Community transmission of COVID-19 outbreaks caused by SARS-CoV-2 Delta variant in 3 areas of Zhejiang, December 2021

  •   Objective  To analyze epidemiological characteristics of COVID-19 outbreaks caused by SARS-CoV-2 Delta variant in 3 areas of Zhejiang province in December 2021.
      Methods  The case data and epidemiological investigation reports were collected from China's Infectious Disease Information System and local CDCs. The epidemiological characteristics of the cases were described and incubation period, serial interval, and time-varying reproduction numbers (Rt) were estimated.
      Results  A total of 490 indigenous COVID-19 cases were reported in Ningbo, Shaoxing and Hangzhou of Zhejiang from 4th December to 27th December 2021. All the cases were laboratory confirmed. In Ningbo, all the 74 cases lived in Jiaochuan sub-district of Zhenhai district. The incidence peak period was during 8th−13th December. The epidemic duration and community transmission duration was 13 days and 6 days. In Shaoxing, 387 cases were reported in Shangyu district (99.22%) and Yuecheng district (0.78%). The incidence peak period was during 12th−16th December. The epidemic duration and community transmission duration was 21 days and 13 days. In Hangzhou, 29 cases were reported in five districts. The incidence peak occurred on 9th December. The epidemic duration and community transmission duration was 13 days and 4 days. Among all the cases, the male to female ratio was 0.88∶1. The age of the cases ranged from two months to 98 years old, and average age was 48.4 years. The cases were mainly workers (162 cases) and farmers (113 cases). The clinical classifications were mainly mild (194 cases, 39.59%) and common (291 cases, 59.39%). Transmissions mainly occurred in families and closed spaces. Close contacts or secondary contacts investigation and community screening were the main ways to find cases. The median of incubation period and serial interval was 2.53 (P25-P75: 1.88–3.32) d and 2.00 (P25P75: 1.21–3.09) d. Rt decreased below 1 on 10th, 12th and 11th day in Ningbo, Shaoxing and Hangzhou respectively.

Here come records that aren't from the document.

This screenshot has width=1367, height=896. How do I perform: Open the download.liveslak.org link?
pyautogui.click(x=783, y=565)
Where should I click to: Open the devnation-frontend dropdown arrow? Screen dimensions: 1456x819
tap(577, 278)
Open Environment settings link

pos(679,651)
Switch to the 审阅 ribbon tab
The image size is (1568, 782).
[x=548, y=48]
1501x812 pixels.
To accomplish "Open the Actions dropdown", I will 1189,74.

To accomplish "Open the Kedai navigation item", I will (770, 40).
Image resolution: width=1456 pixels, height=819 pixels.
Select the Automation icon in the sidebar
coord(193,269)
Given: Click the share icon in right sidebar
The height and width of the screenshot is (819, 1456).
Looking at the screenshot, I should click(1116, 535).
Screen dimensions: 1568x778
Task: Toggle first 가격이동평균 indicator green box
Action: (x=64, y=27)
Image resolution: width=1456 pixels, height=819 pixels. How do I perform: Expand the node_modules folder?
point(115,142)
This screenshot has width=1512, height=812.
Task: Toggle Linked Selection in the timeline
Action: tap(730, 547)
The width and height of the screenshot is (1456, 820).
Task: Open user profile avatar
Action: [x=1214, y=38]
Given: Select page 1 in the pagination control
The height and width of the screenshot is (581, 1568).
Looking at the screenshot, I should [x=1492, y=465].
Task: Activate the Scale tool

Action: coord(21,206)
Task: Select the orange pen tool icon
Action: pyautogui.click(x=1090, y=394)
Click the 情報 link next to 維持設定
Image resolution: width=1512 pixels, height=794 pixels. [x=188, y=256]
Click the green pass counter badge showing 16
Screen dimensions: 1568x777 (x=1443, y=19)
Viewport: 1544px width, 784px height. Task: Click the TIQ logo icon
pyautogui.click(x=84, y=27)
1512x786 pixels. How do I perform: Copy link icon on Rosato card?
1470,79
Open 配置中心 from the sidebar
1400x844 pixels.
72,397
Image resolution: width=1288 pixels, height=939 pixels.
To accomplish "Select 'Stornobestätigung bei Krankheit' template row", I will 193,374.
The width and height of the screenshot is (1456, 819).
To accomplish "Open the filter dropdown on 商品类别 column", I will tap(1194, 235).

      Conclusion  The COVID-19 outbreaks in 3 areas of Zhejiang spread rapidly. Closed spaces such as home, markets and crowd gathering activity places had high-risk of transmission. Scientific and accurate investigation and effective management of people at high risk for exposure would facilitate the rapid control of the epidemic.